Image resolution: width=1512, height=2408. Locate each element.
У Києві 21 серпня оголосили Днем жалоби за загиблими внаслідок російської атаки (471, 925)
★ ★ ★
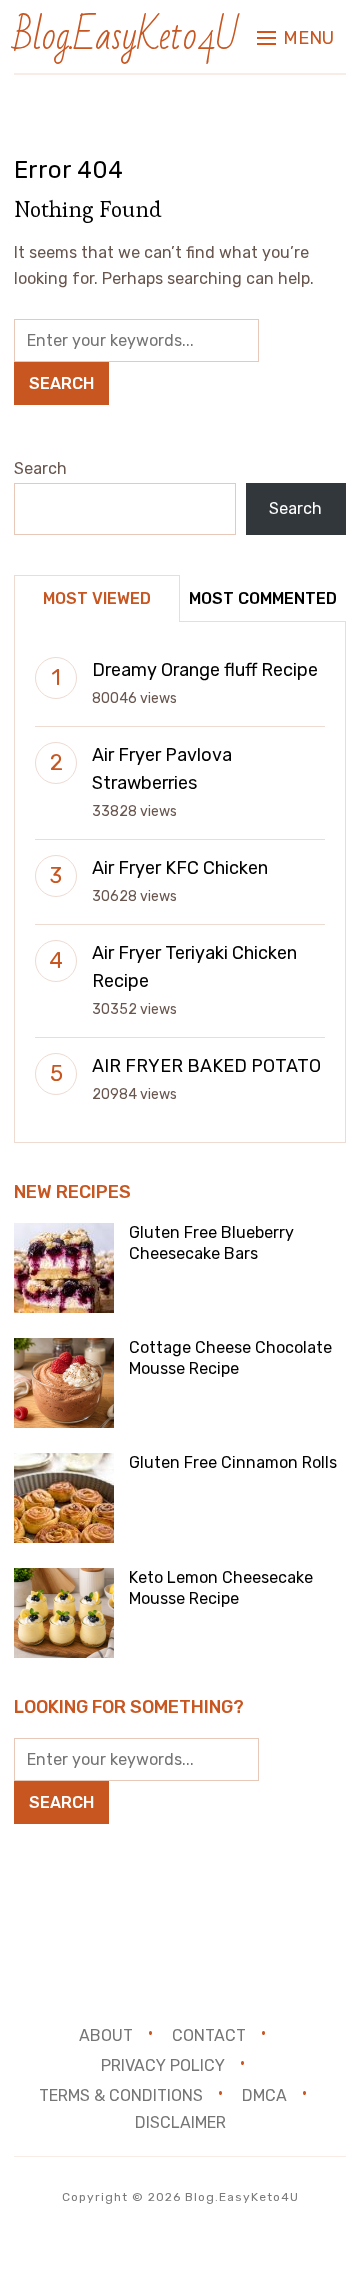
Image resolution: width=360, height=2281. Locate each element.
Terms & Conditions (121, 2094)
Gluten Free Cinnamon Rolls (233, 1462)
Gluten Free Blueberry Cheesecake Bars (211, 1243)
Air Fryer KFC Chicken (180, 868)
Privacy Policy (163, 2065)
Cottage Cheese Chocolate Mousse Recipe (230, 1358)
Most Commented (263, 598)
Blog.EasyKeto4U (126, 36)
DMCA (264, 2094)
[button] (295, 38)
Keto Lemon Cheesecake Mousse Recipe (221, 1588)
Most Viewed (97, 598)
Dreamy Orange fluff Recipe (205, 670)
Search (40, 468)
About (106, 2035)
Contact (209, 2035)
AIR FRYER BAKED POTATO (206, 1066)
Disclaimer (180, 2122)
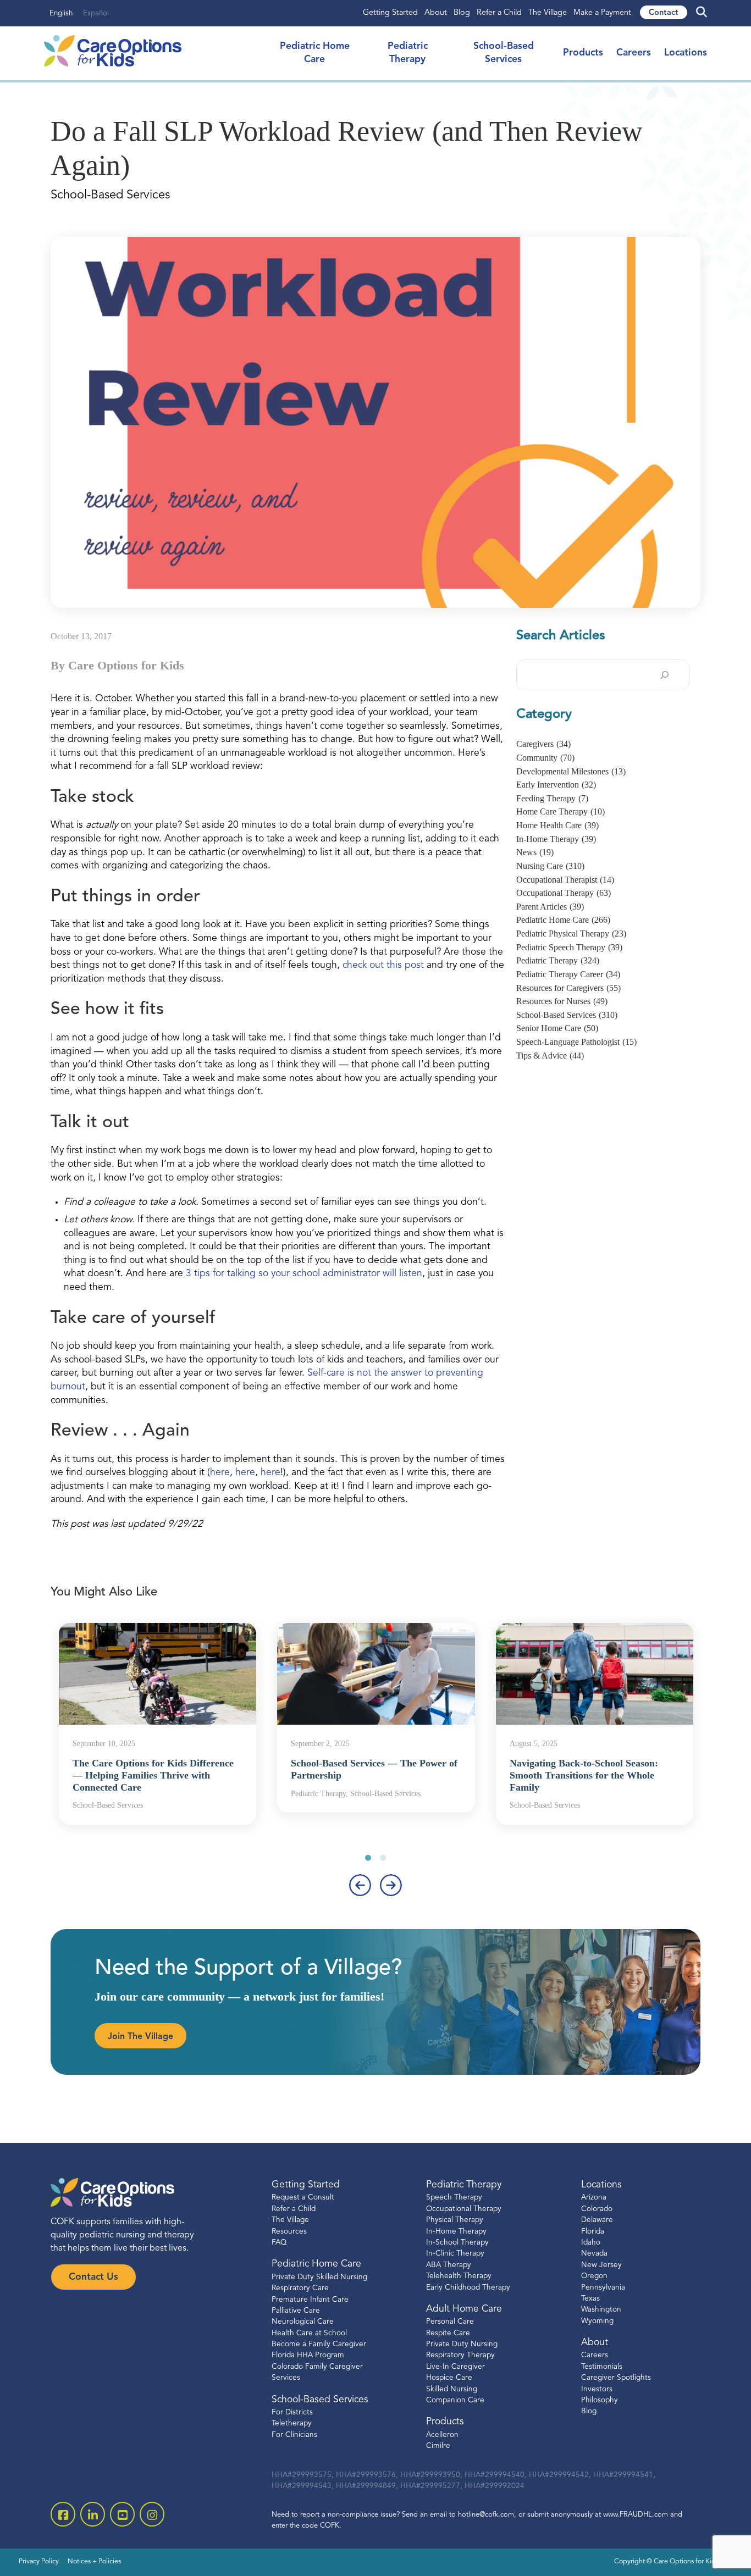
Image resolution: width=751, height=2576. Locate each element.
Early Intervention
★ ★ ★
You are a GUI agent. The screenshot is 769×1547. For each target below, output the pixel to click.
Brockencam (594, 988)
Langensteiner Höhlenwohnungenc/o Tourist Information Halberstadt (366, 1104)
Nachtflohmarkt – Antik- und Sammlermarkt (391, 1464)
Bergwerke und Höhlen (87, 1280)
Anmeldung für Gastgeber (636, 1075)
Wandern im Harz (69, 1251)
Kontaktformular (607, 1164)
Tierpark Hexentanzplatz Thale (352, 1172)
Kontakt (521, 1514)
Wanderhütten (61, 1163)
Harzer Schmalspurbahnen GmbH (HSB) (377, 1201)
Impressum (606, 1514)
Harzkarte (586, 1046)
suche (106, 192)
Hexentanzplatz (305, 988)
★ ★ ★
**Aim of the task**
What lines in the material mention "width"? Copy every one of them.

**Response**
Image resolution: width=1512, height=2408. Locate each element.
Image resolution: width=360, height=2281. Locate each element.
Image resolution: width=751, height=2576. Locate each element.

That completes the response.